◆ WORK TO COMPLETE: Locate the string "صفحه" in the records below. Copy every line where it occurs.
-- DATA PROVIDED follows --
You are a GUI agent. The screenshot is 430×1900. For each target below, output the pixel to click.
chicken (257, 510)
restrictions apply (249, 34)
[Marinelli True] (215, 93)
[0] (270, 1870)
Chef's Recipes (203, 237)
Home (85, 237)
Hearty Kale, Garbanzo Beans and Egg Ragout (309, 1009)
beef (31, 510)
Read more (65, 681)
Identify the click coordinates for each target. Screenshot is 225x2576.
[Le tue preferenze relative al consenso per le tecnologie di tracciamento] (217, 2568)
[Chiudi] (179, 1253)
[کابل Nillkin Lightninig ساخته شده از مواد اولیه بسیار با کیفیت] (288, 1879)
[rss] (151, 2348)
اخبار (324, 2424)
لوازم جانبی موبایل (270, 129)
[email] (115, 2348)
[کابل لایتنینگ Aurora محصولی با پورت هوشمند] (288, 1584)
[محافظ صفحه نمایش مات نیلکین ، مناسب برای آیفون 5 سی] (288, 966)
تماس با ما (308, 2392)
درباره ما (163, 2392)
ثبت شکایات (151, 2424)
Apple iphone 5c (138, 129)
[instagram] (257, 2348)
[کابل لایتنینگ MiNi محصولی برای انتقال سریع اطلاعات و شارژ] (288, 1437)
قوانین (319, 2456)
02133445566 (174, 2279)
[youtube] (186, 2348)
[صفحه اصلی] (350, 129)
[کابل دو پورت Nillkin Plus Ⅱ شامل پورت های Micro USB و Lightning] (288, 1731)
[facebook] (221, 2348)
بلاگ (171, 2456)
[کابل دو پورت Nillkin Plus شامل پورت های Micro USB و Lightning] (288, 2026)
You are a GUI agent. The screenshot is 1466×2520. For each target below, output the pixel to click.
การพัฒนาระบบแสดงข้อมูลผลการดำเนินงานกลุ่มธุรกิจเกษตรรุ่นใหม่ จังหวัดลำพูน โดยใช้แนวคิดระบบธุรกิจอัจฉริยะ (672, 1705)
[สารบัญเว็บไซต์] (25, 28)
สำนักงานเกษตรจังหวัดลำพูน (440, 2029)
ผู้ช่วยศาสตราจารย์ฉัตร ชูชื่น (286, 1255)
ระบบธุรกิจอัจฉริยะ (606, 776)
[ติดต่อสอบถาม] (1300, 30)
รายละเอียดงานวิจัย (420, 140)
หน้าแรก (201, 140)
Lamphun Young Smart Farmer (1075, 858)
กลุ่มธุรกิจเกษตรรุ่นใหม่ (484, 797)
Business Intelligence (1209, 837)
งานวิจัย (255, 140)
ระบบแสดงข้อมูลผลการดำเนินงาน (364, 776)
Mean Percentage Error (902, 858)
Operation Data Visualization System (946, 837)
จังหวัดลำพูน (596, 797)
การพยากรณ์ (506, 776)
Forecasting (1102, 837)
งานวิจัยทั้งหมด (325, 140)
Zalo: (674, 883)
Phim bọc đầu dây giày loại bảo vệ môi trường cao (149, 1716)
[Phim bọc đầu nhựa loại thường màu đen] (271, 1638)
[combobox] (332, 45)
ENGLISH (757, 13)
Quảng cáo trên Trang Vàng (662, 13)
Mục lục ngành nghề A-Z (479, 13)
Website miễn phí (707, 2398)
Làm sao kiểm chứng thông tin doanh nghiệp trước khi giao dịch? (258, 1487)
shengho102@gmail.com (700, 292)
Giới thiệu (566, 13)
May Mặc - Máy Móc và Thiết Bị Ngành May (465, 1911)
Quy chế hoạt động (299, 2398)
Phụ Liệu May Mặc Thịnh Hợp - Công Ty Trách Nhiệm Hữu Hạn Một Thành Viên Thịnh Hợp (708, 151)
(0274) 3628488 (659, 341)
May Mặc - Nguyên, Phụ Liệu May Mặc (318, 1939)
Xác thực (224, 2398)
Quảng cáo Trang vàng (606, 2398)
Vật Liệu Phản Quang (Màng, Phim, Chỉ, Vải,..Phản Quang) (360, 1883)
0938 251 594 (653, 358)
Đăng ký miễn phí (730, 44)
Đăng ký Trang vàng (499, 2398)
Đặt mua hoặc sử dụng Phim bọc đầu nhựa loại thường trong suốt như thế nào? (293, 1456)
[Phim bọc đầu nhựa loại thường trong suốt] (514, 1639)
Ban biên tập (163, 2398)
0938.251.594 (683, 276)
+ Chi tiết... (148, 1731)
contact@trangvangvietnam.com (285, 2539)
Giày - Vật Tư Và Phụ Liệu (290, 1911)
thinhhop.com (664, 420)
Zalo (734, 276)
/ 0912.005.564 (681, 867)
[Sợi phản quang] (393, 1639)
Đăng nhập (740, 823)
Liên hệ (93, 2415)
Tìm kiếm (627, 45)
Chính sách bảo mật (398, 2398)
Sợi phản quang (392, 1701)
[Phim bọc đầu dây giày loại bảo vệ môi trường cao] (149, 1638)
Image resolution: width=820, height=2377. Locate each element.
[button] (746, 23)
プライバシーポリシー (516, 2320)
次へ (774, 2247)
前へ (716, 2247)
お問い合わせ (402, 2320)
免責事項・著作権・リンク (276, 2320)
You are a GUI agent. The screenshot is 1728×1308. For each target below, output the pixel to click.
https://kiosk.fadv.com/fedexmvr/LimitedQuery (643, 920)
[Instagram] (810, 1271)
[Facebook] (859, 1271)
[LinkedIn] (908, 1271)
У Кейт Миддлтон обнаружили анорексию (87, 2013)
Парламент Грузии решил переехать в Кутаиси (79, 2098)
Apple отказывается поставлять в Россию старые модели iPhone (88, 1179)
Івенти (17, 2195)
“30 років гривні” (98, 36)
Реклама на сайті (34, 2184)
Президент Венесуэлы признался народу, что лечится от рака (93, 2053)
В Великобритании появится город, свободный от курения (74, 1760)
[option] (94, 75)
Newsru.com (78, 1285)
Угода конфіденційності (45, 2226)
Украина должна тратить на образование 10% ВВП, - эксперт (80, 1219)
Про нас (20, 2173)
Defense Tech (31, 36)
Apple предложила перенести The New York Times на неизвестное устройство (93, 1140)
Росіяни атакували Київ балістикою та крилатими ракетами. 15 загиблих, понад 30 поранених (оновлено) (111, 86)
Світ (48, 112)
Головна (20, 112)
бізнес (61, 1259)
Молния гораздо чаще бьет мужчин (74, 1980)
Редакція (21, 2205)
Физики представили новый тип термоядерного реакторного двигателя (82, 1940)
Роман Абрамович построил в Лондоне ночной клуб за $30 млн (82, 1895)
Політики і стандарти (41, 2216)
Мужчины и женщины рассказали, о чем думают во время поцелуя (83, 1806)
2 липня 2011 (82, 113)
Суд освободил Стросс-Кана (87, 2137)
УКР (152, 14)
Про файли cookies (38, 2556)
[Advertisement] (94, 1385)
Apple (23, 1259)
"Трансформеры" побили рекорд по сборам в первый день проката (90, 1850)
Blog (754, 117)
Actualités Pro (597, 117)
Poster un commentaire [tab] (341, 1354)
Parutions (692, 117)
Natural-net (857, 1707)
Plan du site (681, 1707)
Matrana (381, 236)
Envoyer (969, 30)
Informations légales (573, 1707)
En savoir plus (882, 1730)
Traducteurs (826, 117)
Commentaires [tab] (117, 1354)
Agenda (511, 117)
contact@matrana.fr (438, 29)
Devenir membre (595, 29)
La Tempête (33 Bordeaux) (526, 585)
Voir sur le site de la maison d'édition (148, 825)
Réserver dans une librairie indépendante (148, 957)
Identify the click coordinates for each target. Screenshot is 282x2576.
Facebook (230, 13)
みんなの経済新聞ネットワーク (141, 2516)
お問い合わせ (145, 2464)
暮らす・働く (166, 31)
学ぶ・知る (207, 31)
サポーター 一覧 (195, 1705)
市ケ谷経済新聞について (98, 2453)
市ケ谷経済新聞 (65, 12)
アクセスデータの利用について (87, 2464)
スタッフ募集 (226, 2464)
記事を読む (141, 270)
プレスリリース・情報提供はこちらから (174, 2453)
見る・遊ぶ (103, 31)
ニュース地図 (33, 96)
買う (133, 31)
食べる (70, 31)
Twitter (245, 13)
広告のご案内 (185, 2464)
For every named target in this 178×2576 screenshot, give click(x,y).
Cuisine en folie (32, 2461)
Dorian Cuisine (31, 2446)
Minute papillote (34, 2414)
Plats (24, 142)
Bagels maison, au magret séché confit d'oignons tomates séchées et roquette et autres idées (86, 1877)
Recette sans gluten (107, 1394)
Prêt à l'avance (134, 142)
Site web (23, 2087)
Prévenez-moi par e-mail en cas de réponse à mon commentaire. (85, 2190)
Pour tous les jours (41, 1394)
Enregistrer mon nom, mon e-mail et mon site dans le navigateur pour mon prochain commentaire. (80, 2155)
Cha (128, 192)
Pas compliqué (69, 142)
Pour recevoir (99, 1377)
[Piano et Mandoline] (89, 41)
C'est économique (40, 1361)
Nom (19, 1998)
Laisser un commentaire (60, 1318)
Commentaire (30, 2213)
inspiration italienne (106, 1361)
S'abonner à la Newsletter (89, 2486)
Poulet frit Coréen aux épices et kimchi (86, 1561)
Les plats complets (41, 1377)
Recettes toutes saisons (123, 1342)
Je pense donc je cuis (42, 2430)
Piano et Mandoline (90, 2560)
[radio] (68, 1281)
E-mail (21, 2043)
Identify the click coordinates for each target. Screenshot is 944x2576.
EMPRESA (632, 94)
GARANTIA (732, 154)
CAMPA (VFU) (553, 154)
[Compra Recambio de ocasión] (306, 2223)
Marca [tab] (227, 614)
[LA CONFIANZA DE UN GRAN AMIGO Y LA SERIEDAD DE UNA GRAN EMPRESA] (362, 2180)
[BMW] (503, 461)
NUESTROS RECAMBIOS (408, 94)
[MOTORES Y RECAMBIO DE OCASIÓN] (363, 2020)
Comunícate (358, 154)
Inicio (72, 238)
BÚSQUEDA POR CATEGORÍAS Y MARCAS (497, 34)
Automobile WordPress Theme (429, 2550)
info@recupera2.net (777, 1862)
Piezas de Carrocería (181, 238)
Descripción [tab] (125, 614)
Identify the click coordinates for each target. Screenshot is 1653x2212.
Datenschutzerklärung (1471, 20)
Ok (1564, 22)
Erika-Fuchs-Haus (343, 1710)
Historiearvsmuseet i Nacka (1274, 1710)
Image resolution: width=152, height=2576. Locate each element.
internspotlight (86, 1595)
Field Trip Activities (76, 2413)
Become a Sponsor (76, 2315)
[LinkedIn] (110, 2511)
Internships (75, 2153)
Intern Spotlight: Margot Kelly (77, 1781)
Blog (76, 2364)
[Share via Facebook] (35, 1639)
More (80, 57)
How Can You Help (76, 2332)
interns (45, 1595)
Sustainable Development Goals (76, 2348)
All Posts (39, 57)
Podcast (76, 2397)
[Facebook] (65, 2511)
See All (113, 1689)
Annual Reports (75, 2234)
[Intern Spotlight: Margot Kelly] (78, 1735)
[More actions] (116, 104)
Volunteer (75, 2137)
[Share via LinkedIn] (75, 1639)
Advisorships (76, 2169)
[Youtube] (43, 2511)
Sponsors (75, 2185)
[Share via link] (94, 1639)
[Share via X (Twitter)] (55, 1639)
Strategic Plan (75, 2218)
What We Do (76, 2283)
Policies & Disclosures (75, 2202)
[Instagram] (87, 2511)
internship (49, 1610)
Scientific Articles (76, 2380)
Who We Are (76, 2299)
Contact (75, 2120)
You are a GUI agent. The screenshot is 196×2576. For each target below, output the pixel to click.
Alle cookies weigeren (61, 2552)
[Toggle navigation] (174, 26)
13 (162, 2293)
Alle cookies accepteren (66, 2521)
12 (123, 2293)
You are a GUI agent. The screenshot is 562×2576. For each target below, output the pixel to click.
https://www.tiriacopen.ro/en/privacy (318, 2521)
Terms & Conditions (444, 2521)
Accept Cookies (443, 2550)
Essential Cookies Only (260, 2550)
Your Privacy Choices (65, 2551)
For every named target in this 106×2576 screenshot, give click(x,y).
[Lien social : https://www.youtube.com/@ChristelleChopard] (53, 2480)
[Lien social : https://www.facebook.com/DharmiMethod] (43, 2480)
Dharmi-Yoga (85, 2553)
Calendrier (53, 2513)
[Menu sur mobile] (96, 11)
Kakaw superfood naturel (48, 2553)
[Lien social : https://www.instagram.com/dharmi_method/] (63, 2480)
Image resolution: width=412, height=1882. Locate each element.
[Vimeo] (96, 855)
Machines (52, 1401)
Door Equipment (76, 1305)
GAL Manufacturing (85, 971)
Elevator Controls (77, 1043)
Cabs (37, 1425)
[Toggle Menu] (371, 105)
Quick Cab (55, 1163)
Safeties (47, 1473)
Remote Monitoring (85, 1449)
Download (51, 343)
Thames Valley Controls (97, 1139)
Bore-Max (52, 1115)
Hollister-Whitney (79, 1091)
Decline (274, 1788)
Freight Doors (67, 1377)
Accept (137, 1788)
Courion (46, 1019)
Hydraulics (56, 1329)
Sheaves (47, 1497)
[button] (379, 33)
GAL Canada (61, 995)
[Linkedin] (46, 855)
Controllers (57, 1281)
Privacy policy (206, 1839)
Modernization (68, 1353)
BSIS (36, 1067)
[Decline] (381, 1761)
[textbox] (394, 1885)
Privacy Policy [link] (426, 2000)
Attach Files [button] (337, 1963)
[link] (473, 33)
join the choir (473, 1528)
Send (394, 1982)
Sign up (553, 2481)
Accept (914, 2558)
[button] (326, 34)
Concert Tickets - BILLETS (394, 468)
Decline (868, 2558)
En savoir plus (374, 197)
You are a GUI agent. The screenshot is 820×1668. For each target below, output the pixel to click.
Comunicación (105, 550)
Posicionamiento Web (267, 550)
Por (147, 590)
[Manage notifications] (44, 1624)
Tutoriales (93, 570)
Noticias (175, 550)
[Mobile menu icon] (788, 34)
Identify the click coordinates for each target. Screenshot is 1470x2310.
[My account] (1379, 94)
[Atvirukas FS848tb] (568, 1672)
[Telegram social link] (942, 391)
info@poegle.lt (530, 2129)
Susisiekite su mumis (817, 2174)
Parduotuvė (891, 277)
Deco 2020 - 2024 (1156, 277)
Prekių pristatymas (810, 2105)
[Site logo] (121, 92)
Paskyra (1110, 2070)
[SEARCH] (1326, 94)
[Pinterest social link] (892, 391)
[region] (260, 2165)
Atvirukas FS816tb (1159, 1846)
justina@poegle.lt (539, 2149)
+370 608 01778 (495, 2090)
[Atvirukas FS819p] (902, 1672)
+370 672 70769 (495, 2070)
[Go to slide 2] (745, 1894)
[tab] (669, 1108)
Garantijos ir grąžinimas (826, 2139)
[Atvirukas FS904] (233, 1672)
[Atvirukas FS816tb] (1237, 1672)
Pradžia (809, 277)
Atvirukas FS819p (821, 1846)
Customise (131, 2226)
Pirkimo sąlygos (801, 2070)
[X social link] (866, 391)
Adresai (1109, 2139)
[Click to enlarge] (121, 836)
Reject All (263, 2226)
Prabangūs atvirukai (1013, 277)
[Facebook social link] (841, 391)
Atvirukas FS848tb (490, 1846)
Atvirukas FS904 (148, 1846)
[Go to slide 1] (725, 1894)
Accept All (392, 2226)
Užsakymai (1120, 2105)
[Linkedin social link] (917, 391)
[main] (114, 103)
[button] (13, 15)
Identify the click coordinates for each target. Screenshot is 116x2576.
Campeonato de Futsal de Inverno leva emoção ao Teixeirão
-- DATA PROVIDED concluded --
◆ SOLUTION TO THE EXERCISE:
[محافظ صفحه نمایش مات نیلکین ، مناسب برای آیفون 5 سی] (288, 966)
[صفحه اصلی] (350, 129)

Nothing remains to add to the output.